What is the difference between coaching, counseling and mentoring?

Coaching works to achieve long term sustainable results through a rigorous approach that has clear accountability (for coach and client) built into it.  It involves assessment, ongoing conversations, new perspectives, and practices to enable you to build new competence.

Counseling tends to focus on resolving past issues and often involves a diagnosis. Generally, there aren’t specific outcomes that are agreed to upfront and it is intended to help people resolve issues or problems in the past that are inhibiting their performance in the present.

Mentoring is a supportive process aimed at improving performance and effectiveness. It differs from coaching in that the mentor tends to be a person at a more senior level in the organization/field and it is often based on ‘belonging’ in a an organization. The mentor may use his/her influence and power base to help the person being mentored get results.

With all of these approaches, a key element is the need to have a strong relationship as the foundation, as it is a bond based on respect, trust and confidentiality.


Are there different kinds of coaching?

Yes, there are a number of different coaching approaches and it would be worth your while to explore the different types of coaching that is offered to establish what would meet your needs.
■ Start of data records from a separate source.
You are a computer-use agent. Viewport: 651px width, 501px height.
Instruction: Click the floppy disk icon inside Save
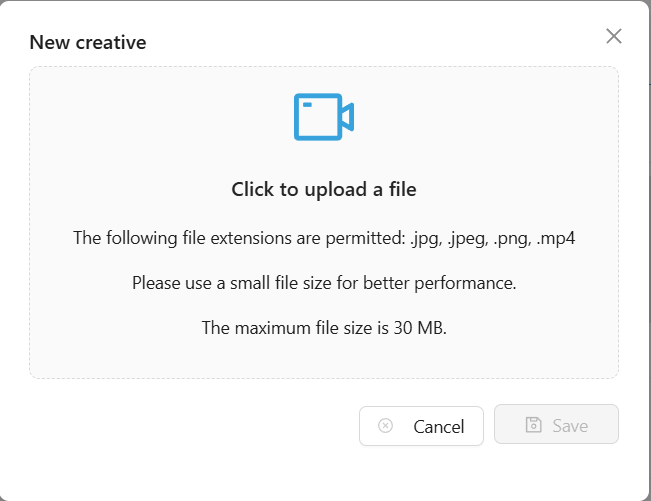(x=534, y=426)
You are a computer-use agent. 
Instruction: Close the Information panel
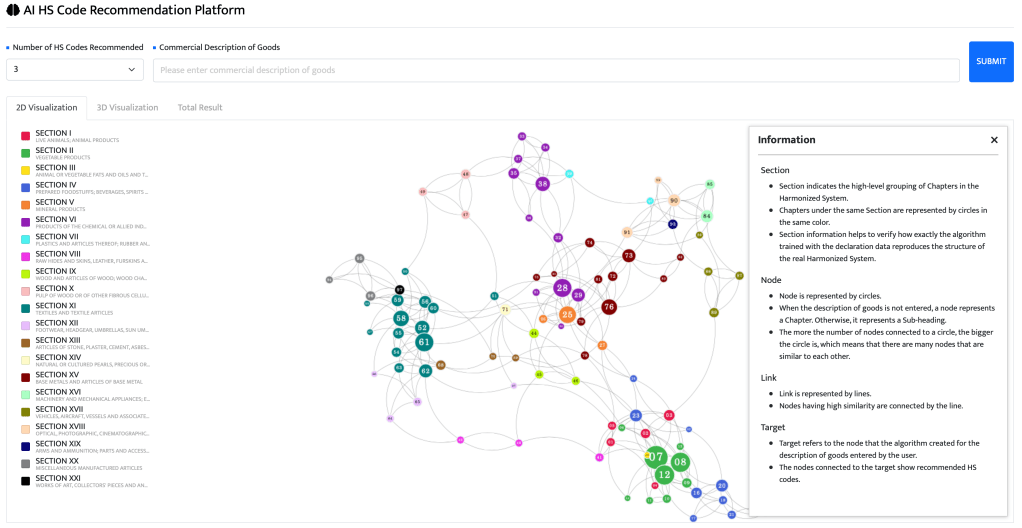994,140
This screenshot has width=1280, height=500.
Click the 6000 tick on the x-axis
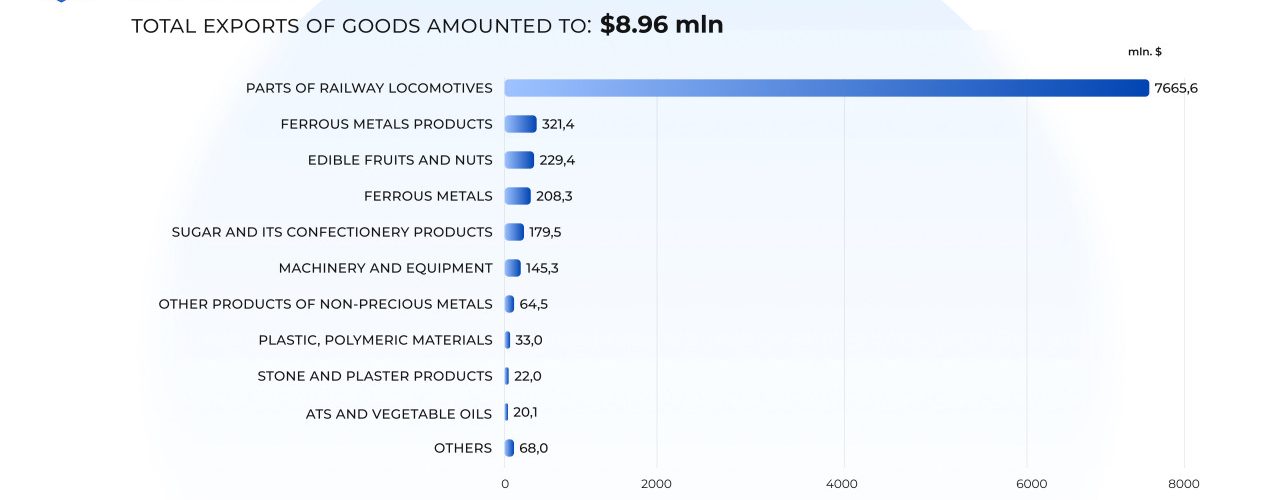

Within that I would suggest you look at what training, qualification, and experience (coaching and life) the coach has before you make a decision about who will be able to fulfill your requirements.


What happens if during the course of the coaching I find that we are going into issues too deeply?

As the person being coached, it is very important that you feel respected and that you have an equal voice.  At any time, you have the right to ask for a change in pace and focus.  At the heart of the coaching is a relationship where both parties feel legitimized and respected.


What are the skills and qualities I should look for in a coach?

It really depends on what you are looking for, but I would say that you find your coach trustworthy and by that I mean that they are consistent in their approach, sincere, and competent to help you get where you want to go. A coach should also be patient and someone who does not impose their way of seeing the world on you, the client, but rather can help you explore yours. Another key quality is that they should be creative in the way in which they approach the coaching process considering your specific needs.

Skills could include someone who is able to offer you useful observations, as well as co-design a program with you that gets you the results you want.  Also, someone who can offer you new perspectives that enable you to become a different observer and take different action.


Why do you need to do an assessment when coaching someone?

It can be useful to do an assessment (of some kind) upfront in order for you both to understand and agree on the current way of being and the new way of being that you want to develop towards.  The assessment can simply be a conversation, or it can be a tool such as the Enneagram.


Can coaching be measured?

Yes, and more and more research is becoming available that measures the return on investment that coaching offers. The range of ROI for executive coaching captured in literature ranges between 5-8 times the investment (500-800%).

A study done by the Manchester group identified the following benefits that were measured:

Improved Relationships      77%

Improved Teamwork           66%

Improved Job Satisfaction 61%

Improved Productivity       53%

Improved Quality                48%

In addition to these measures, others include retention of key staff, pre- and post 360 ° feedback, and delivery to the outcomes agreed upfront. These look at organizational measures and what shouldn’t be ignored are the individual benefits – not easy to measure, but they also have a marked impact. These include increased self-awareness, reduced stress, greater self-confidence, development of new and greater skill, and ability to deal with change.